= Traffic (broadcasting) =

Scheduling of program material in broadcasting

In broadcasting, traffic is the scheduling of program material, and in particular the advertisements, for the broadcast day. In a commercial radio or TV station there is a vital link between sales (of advertisement or commercial space) and traffic in keeping the information about commercial time availability.

The station sales department sells airtime to its customers. It is not unusual in a single hour for 18–20 minutes to be commercials.

The process begins with the programming department laying out a program schedule. Some programs are pre-recorded and air locally, some come from syndicators or networks. Some programs such as sports, news, and entertainment specials air live as they are happening. The traffic department schedules all of the programs and program elements and merges it into a traffic log.

The traffic department receives orders from the sales department, who sells airtime to advertisers and places those commercials into available airtime slots called commercial breaks ("avails") at the best possible rates. The traffic department generates a daily log of programming elements programs, commercials, features and public service announcements. The log defines when they are scheduled to be aired. The log will be used by the on-air operator who actually plays the commercials. A copy of the log after the fact (sometimes called an AsRun Report) is used for reconciliation to determine what actually aired and then can be sent to accounting to bill the advertisers.

Typically a broadcaster uses a broadcast management software system that allows for automation between departments. Some software systems are end-to-end and manage the whole spectrum of tasks required to broadcast a television or radio station, others specialize in specific areas, such as sales, programming, traffic, or automation for master control.

==Process==
The traffic process starts by a salesperson making an agreement with a customer about a campaign. The agreement is called a sales order and it defines the dates when spots (advertisements) are run and the commercial terms of the campaign. The sales order usually also defines the product group in order to avoid conflicts in scheduling, for example, where two fast food vendors have a spot in the same break.

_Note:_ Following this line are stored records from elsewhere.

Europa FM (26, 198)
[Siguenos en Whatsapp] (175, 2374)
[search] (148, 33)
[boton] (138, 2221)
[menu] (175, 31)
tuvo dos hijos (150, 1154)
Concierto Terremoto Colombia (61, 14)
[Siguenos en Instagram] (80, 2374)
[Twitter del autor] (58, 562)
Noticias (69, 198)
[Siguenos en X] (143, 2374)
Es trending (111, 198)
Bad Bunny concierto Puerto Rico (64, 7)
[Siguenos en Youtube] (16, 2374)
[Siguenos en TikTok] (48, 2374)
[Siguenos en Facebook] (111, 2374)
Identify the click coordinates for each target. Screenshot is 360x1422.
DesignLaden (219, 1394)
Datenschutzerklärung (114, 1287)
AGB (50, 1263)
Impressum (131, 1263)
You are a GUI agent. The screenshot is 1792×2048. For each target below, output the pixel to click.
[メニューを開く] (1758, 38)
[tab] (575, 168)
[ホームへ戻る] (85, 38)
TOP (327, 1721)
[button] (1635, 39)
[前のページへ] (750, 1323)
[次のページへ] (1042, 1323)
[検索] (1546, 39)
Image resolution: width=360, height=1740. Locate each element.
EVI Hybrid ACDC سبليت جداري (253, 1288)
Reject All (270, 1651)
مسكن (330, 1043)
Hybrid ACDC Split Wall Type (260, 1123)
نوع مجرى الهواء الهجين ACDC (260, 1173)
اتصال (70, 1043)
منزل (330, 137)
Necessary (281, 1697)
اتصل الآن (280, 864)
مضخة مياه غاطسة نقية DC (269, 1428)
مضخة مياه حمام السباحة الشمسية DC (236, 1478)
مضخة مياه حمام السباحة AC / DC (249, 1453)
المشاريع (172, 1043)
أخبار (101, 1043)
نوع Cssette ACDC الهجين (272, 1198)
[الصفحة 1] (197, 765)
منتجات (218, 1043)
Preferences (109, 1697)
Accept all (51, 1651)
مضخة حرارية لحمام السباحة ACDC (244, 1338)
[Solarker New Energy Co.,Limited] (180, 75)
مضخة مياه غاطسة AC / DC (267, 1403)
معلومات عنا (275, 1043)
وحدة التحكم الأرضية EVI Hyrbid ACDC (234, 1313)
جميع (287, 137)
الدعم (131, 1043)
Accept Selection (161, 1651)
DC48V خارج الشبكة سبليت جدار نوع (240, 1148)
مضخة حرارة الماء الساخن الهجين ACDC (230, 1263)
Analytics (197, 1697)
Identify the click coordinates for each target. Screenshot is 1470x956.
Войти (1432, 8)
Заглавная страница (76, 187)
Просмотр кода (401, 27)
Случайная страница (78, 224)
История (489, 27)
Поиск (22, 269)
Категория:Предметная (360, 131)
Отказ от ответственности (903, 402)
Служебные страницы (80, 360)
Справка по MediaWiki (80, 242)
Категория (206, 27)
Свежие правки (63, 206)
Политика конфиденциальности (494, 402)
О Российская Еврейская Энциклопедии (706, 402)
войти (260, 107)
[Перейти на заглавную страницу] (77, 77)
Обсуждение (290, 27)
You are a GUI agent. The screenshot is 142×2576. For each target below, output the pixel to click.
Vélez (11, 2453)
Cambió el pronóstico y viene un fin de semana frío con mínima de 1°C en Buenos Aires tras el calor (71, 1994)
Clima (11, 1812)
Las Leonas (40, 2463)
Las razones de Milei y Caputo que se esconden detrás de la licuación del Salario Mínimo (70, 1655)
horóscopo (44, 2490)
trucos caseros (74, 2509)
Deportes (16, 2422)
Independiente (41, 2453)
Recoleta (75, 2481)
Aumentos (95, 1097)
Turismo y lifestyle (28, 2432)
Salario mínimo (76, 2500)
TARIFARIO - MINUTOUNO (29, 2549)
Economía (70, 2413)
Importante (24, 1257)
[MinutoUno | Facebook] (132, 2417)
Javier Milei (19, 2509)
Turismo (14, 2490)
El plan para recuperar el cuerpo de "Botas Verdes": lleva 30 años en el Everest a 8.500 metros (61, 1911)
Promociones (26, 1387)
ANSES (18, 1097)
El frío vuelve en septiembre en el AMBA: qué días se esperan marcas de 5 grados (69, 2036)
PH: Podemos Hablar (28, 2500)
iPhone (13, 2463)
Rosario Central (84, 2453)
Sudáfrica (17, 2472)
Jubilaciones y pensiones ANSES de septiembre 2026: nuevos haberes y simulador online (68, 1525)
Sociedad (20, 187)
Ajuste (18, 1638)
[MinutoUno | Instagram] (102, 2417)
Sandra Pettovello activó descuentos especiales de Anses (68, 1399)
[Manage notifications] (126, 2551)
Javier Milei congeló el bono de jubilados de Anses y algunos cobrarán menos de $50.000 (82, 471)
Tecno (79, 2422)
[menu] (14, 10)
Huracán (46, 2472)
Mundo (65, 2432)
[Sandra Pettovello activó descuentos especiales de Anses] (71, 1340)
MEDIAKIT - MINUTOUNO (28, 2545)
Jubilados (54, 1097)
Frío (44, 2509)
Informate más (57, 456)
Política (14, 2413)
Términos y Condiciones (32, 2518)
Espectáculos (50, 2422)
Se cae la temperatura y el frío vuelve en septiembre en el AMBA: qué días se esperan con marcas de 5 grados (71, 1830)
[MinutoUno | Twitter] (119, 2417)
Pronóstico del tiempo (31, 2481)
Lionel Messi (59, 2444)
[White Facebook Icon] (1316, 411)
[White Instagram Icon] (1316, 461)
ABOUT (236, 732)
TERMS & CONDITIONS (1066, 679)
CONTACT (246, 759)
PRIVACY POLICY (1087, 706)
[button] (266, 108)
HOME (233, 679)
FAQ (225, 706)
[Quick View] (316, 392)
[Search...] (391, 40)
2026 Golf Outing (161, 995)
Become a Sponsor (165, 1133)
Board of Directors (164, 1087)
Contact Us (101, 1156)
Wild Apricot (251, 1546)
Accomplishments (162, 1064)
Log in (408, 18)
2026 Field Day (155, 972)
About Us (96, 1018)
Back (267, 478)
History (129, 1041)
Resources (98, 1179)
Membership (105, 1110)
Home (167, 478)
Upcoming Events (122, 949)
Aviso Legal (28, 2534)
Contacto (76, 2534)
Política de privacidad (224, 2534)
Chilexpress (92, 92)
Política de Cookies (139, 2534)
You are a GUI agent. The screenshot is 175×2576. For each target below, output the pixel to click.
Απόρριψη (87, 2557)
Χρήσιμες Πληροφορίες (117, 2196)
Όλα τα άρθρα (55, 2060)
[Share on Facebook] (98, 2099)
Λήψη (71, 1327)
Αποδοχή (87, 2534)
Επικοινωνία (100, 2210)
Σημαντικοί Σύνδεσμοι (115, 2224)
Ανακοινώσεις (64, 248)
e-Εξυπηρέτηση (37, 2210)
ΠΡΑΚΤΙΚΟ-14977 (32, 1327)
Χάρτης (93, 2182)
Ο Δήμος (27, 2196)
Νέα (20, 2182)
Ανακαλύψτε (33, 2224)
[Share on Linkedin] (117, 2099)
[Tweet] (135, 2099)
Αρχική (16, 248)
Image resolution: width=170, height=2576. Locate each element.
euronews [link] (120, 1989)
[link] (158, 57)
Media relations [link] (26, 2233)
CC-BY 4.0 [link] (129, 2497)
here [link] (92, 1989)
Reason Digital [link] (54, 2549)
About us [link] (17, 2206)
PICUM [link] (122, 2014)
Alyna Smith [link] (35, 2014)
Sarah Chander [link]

At the station, a traffic person collects the sales orders and enters them into a computer system that will help to generate the daily logs. The traffic person also links the sales order with the possible media, such as an audio tape which contains the actual spot. When all the material is finished, the traffic system will be updated with parameters that define how the campaign will be run: in which dayparts there will be spots, how the spots are placed within a break, and what other separation criteria in addition to product groups there may be.